● **Work instruction A**
Please copy the part of the forum thread starting at "I'm taking DS" and ending at "red flagging everything?".
● **Work instruction B**
List each username that appears as a post heading in the forum thread, naming each one once.
● **Work instruction C**
Answer these questions from the forum thread:
(i) How old is Tommee's son?
(ii) How many weeks will pass before the HV returns?
(iii) What did the Doctor say the son gives?

● **Text passage**
I just wanted to say that I can relate to what you are going through. My son seems to be regressing right now so I'm not sure where he will land on the spectrum but I cry all the time about it. I also lie awake at night wondering who will take care of my little boy when I am gone and will the teachers at schooll protect him. I also get scared of the day to day stuff, like what do I do if he becomes violent or loses his speech altogether. 

My son also has no fear and he's taken quite a few tumbles in the house due to his daredevil ways.

The only way I can handle it is to take things day by day so that's what I'm _trying_ to do. Otherwise it all overwhelms me.

:hugs:


----------



## bornthiswayxo

I have Aspergers syndrome, and know many other teens/young adults with ASC/ASD. Can I just say, your child is capable of leading a normal life, if the people I have met in my time are to go by. Your child may have to make more effort to do things considered the 'norm', I do day in day out... but I'm perfectly capable, my mum had the exact same worries... but I have so far turned out okay :) Good luck hun xx


----------



## Tommee

Thank you ladies for taking the time to reply it means a lot 

I'm taking DS to the Doctors tomorrow due to a fall he had so I'm thinking should I mention my concerns to him? At least it will get the ball rolling and I keep reading time and time again 'early intervention'. The HV isn't returning for another 5 weeks then a referral can take months DS is already 2 years 2 months. Then again I don't think? Here in the UK anything is done until almost 3 years of age. I don't know :-(

The ignorance has already started the glares in the supermarket when he's making noises, I just glare back at them, he's a child for gods sake a helpless child I want to say judge me not him. He seems to be getting worse but is that because I'm red flagging everything? 

Everything goes in his mouth he chews everything, is there something I can buy to help? All his books are chewed. 

Now I'm having sleepless nights worrying whether my 2 month old DD will be the same. I really do want to enjoy her as a baby not worrying all the time.

Sorry for going on. Thanks again for your replies xx


----------



## MilosMommy7

my DS makes a lot of weird noises too. people always look at him weird. lol. :shrug: there's nothing i can do. i just smile and keep walking.


----------



## Midnight_Fairy

we have very similar age gaps so I remember what it was like. With my DD I tried to just take her how she was, its hard not to look for signs but just try not too xx Good luck at the doctors.


----------



## Tommee

Not a great day yesterday. I mentioned to our Doctor about DS whilst we were there he said that he was going to leave it to our HV since she's already noted ASD. So he didn't want to take over, he mentioned that DS gives good eye contact but everything else I'd said could be ASD and needs assessing further, which I already knew. Whilst we were waiting to be seen in the waiting area DS got bored and starting 'playing up' I got such a dirty look from some old woman who then said shhhhh, how do you deal with this? So I was stressed out even before we saw the Doctor.

When he was younger acting this way people just smiled but now he's older everyone expects more from him I dread shopping or any public places. I love taking him for car rides or walks in his buggy as long as no one is around. 

Will it always be this tough? I wish it was me and not him I'd do anything for him but finding it do hard.

● **Information**
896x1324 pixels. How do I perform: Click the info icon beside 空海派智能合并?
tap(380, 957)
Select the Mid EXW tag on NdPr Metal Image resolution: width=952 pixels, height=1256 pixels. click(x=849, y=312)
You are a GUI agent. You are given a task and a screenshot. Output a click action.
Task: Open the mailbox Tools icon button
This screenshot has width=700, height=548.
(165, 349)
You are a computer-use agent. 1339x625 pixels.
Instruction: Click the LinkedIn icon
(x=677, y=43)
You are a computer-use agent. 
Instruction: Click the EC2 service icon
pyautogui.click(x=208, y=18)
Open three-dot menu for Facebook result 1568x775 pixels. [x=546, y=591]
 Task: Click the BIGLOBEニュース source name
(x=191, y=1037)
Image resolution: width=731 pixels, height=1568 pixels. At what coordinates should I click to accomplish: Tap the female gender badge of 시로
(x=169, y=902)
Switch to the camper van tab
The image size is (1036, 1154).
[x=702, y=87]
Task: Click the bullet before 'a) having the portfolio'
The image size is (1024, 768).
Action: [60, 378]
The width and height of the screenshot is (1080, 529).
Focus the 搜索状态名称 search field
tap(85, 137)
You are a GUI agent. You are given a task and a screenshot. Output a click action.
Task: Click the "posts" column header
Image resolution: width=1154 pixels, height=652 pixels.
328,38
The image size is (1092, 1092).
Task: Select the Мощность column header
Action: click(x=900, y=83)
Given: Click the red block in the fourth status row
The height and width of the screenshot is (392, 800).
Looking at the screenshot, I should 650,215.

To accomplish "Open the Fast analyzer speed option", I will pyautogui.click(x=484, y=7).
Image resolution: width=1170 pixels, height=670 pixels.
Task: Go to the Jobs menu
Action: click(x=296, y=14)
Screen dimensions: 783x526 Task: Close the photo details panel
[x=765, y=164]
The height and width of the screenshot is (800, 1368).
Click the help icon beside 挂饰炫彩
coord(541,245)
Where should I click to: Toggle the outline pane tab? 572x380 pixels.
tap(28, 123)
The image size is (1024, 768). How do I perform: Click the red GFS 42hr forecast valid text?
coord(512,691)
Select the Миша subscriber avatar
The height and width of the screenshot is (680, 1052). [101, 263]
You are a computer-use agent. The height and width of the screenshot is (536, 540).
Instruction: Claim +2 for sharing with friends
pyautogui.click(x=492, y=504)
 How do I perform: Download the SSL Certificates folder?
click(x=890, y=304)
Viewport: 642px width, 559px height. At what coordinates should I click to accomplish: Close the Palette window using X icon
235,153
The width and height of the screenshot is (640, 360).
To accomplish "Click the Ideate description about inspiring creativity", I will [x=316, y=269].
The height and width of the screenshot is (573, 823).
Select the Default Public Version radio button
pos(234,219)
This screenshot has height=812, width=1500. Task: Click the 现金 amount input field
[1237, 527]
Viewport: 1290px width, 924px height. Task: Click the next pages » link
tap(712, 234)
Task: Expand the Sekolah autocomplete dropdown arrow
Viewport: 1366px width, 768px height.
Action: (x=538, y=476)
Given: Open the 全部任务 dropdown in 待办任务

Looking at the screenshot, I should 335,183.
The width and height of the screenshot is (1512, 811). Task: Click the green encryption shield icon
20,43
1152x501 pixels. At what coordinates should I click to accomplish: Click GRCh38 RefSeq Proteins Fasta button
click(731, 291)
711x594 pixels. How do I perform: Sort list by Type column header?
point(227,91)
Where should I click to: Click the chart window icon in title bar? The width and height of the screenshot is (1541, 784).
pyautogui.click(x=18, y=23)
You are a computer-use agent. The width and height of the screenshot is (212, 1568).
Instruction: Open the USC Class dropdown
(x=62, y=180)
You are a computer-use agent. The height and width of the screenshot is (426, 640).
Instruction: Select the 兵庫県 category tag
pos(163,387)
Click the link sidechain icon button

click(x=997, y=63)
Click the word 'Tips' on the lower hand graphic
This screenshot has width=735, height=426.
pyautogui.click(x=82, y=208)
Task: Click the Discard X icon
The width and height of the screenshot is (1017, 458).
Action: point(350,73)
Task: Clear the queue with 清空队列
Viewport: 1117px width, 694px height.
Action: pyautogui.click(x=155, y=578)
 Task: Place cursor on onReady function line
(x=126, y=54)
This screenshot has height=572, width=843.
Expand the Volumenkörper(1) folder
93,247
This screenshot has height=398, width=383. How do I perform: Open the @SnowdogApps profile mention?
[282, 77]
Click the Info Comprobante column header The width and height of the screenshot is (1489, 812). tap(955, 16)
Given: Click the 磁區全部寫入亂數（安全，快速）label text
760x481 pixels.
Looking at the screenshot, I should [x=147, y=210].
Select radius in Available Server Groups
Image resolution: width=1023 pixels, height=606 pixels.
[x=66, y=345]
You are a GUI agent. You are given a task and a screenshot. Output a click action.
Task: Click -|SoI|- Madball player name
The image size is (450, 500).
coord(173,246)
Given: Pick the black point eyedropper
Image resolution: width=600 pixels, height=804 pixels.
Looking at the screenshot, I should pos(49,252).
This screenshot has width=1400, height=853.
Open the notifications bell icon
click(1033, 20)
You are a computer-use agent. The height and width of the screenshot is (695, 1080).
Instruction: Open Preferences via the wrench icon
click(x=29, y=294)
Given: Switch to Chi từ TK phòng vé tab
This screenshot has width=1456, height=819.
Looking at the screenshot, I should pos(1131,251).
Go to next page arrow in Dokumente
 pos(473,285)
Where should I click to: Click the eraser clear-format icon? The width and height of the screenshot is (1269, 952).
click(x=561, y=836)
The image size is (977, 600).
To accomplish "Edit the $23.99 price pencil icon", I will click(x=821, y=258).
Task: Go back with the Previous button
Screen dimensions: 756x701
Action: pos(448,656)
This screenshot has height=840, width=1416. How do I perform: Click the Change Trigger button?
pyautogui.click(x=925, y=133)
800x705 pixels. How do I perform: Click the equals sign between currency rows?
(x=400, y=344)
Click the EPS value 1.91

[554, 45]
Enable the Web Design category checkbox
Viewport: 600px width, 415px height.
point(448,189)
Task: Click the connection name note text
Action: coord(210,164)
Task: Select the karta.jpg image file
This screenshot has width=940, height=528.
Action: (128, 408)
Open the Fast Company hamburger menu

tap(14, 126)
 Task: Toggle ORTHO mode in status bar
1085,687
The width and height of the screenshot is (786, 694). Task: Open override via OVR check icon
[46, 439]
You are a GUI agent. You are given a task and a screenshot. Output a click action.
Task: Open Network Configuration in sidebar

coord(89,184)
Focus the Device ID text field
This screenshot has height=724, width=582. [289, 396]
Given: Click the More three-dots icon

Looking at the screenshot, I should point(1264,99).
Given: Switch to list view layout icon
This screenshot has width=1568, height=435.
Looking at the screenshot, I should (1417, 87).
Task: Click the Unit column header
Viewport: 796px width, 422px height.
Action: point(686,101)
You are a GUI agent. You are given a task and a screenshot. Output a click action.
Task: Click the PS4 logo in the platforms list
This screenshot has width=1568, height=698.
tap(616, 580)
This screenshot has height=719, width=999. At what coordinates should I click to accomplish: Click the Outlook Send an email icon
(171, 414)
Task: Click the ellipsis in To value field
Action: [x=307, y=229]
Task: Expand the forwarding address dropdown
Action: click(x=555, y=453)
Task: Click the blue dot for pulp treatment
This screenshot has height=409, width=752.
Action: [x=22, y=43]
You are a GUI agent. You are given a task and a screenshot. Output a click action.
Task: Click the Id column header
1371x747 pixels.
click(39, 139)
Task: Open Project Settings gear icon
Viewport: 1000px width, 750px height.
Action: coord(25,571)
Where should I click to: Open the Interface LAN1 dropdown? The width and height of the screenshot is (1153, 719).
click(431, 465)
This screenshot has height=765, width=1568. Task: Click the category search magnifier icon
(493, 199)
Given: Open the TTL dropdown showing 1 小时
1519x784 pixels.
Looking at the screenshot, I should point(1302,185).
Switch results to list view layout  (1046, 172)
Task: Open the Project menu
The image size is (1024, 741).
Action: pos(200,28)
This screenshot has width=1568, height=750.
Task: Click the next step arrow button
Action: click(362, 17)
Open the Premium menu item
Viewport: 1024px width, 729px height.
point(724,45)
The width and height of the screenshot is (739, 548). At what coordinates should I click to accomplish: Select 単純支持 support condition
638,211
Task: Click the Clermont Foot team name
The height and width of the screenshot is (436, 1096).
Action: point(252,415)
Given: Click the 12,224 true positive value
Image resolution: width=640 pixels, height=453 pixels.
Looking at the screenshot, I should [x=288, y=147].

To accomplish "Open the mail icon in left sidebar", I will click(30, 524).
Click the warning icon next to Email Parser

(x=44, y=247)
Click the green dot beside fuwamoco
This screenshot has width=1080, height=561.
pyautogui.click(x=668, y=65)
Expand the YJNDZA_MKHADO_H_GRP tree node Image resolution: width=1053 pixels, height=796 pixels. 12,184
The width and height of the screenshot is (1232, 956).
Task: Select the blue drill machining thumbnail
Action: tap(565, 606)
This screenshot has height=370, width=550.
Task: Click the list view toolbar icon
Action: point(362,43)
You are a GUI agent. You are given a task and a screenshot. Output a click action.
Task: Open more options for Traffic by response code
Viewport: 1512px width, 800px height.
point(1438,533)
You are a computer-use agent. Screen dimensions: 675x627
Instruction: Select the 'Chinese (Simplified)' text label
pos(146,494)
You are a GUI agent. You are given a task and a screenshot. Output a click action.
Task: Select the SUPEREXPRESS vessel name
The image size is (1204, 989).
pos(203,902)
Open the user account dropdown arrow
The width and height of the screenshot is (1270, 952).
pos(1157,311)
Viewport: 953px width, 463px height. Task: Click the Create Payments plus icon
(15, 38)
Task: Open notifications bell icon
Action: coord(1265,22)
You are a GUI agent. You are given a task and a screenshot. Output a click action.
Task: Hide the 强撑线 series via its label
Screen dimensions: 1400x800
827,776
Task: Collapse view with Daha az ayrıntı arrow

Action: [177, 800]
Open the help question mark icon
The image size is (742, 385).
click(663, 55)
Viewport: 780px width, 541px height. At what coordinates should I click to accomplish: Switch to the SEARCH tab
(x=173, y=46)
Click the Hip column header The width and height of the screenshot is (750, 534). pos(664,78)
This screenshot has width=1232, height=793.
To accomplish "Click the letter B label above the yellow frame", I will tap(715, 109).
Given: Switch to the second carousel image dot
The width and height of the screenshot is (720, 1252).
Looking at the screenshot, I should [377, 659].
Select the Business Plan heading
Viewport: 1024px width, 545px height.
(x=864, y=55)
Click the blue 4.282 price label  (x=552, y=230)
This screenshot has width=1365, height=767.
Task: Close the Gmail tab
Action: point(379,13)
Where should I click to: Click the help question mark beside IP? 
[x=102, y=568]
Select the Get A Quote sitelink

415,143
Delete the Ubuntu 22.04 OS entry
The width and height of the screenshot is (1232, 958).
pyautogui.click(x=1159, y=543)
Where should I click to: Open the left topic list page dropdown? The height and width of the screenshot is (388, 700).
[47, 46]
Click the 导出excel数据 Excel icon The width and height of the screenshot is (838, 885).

● **Solution A**
I'm taking DS to the Doctors tomorrow due to a fall he had so I'm thinking should I mention my concerns to him? At least it will get the ball rolling and I keep reading time and time again 'early intervention'. The HV isn't returning for another 5 weeks then a referral can take months DS is already 2 years 2 months. Then again I don't think? Here in the UK anything is done until almost 3 years of age. I don't know :-(

The ignorance has already started the glares in the supermarket when he's making noises, I just glare back at them, he's a child for gods sake a helpless child I want to say judge me not him. He seems to be getting worse but is that because I'm red flagging everything?

● **Solution B**
bornthiswayxo
Tommee
MilosMommy7
Midnight_Fairy

● **Solution C**
(i) 2 years 2 months
(ii) 5 weeks
(iii) Good eye contact